Monday, July 09, 2018    

Through others, we become ourselves.
  --Lev Vygotsky, psychologist (1896-1934)

(25:8.4) Mortals come from races that are very social. The Creators well know that it is "not good for man to be alone," and provision is accordingly made for companionship, even on Paradise.

(160:2.6) Many noble human impulses die because there is no one to hear their expression. Truly, it is not good for man to be alone.

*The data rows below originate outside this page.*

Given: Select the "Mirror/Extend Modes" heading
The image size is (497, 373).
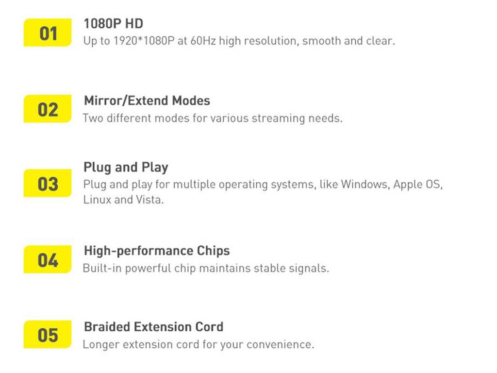Looking at the screenshot, I should pyautogui.click(x=147, y=101).
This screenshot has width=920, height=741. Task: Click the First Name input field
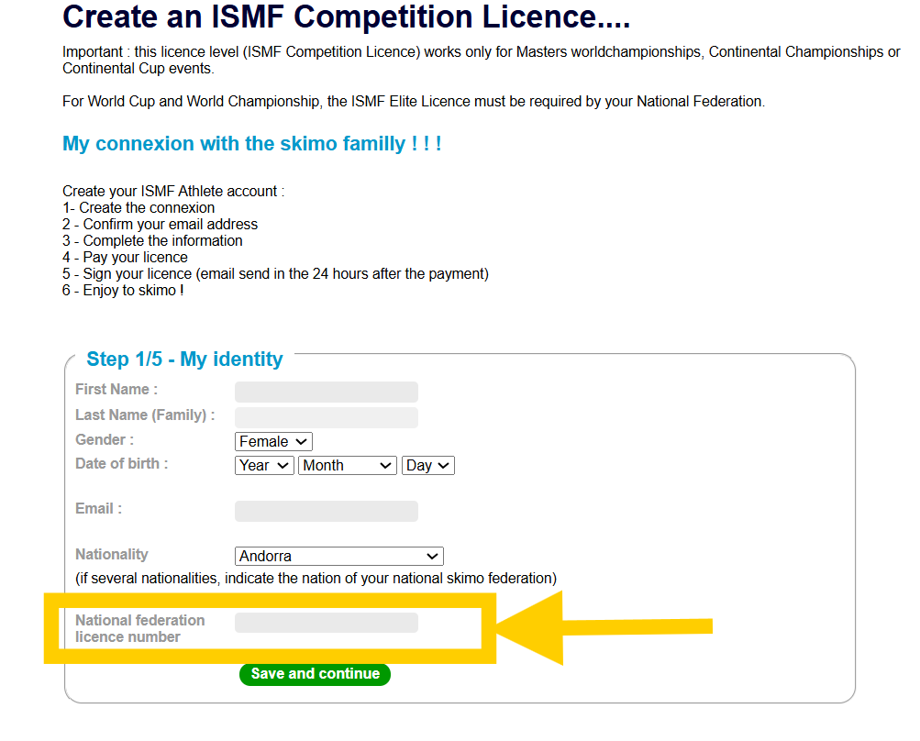point(326,392)
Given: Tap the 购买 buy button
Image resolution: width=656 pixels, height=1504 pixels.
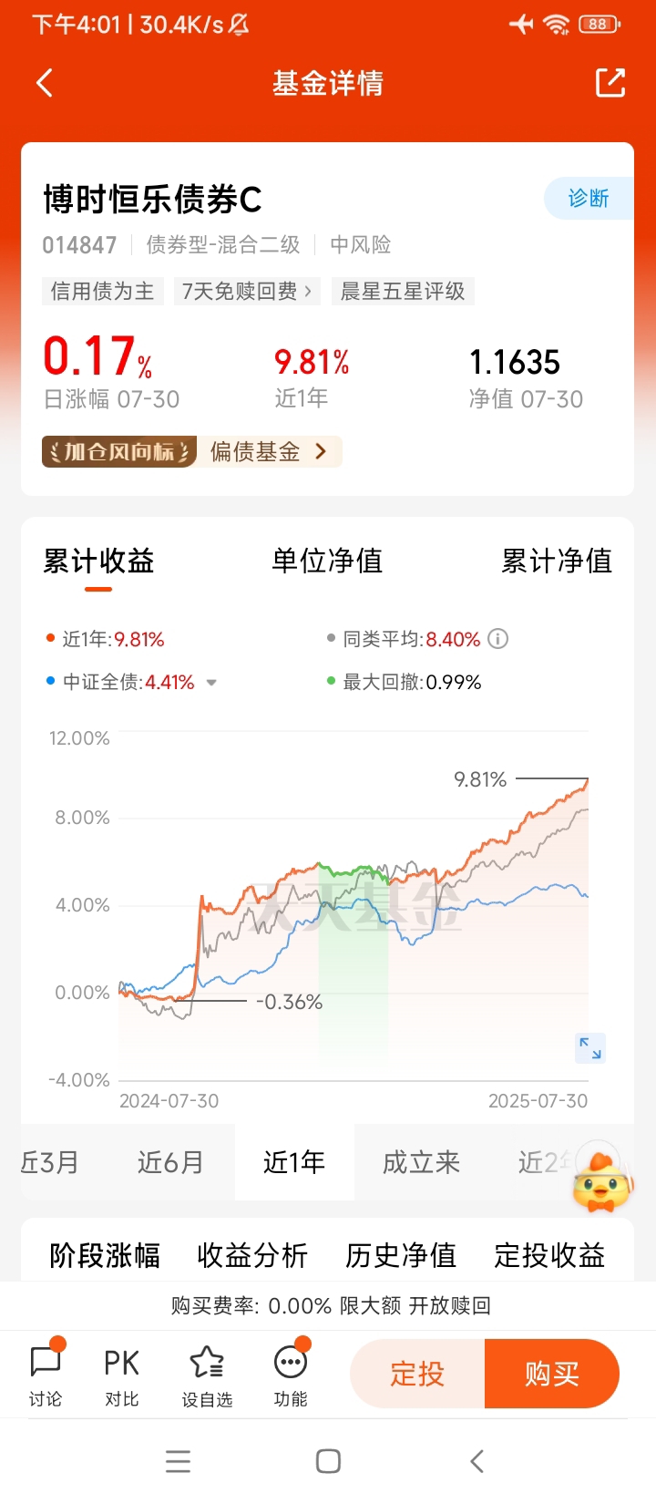Looking at the screenshot, I should (x=552, y=1374).
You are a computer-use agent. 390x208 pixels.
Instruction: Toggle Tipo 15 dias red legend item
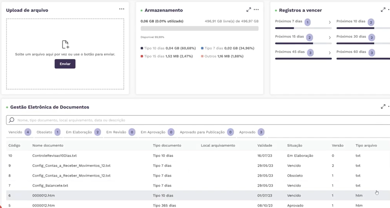[x=154, y=56]
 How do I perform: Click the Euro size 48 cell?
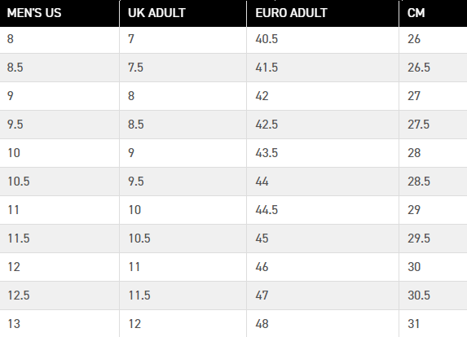click(323, 324)
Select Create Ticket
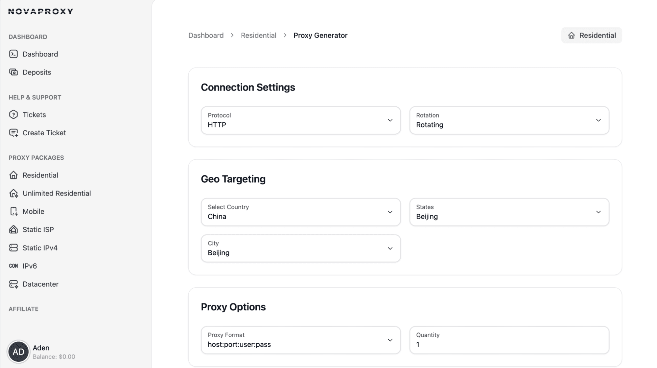The width and height of the screenshot is (657, 368). click(44, 133)
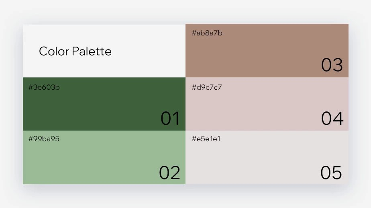Select the number 03 label

click(332, 65)
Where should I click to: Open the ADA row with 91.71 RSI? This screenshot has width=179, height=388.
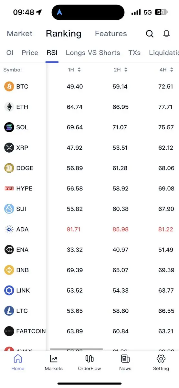90,229
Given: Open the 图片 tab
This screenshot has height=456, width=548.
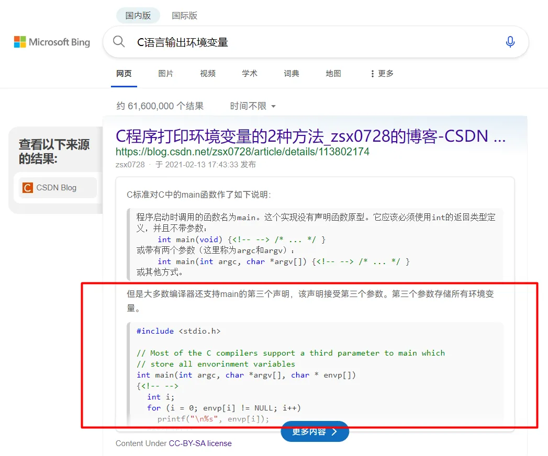Looking at the screenshot, I should 166,74.
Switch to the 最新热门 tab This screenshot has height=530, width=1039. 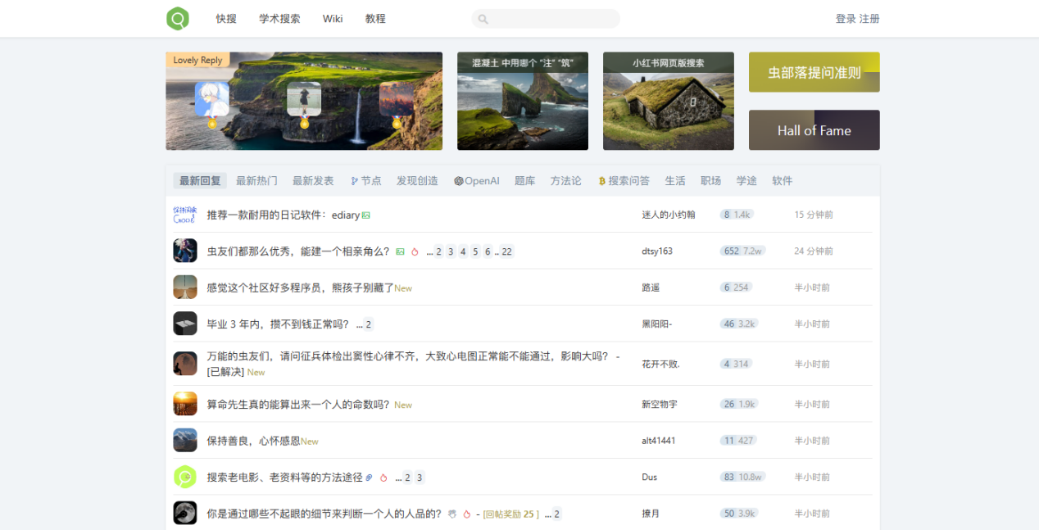click(256, 181)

(193:3.2) Have you not read in the Scripture where it is written: 'It is not good for man to be alone. No man lives to himself'? And also where it says: 'He who would have friends must show himself friendly'? And did I not even send you out to teach, two and two, that you might not become lonely and fall into the mischief and miseries of isolation? You also well know that, when I was in the flesh, I did not permit myself to be alone for long periods. From the very beginning of our associations I always had two or three of you constantly by my side or else very near at hand even when I communed with the Father. Trust, therefore, and confide in one another.

     Lev Semyonovich Vygotsky was a Soviet psychologist, the founder of an unfinished theory of human cultural and bio-social development commonly referred to as cultural-historical psychology, a prominent advocate for a new theory of consciousness, the "psychology of superman", and leader of the Vygotsky Circle (also referred to as "Vygotsky-Luria Circle").
     Vygotsky's main work was in developmental psychology, and he proposed a theory of the development of "higher psychological functions" that saw human psychological development as emerging through interpersonal connections and actions with the social environment. During the earlier "instrumental psychology" period of his career (1920s), he argued that human psychological development was mediated by signs that he viewed as the psychological equivalent of instrument use in human labor and industry. Later, in the "holistic" period of his career (first half of 1930s), Vygotsky was increasingly influenced by the systemic thinking of the scholars associated with German-American Gestalt psychology movement. It was during this period that he—under the influence of Kurt Lewin's "Topological (and vector) psychology"—introduced the vague notion of the "zone of proximal development" and identified play of young children as their "leading activity", that he understood as the main source of the preschoolers' development in terms of emotional, volitional and cognitive development. Vygotsky was also influenced by Dr. Maria Montessori.
     During his lifetime, Vygotsky's ideas were controversial within the Soviet Union. As early as in mid-1920s, Vygotsky was introduced in the West where he remained virtually unknown until the early 1980s when the popularity of the developmental psychology of Jean Piaget (1896-1980) among educators started to decline and, in contrast, Vygotsky's notion of the "zone of proximal development" became a central component of the development of new paradigms in developmental and educational psychology. A Review of General Psychology study, published in 2002, ranked Vygotsky as the 83rd top psychologist of the 20th century and the third (and the last) Russian on the top-100 list after Ivan Pavlov and Vygotsky's longtime collaborator Alexander Luria.
     The early 21st century has seen scholarly reevaluations of the popular version of Vygotsky's legacy (sometimes termed "Vygotsky cult", "the cult of Vygotsky" or even "the cult of personality around Vygotsky"), which is referred to as the "revisionist revolution in Vygotsky Studies".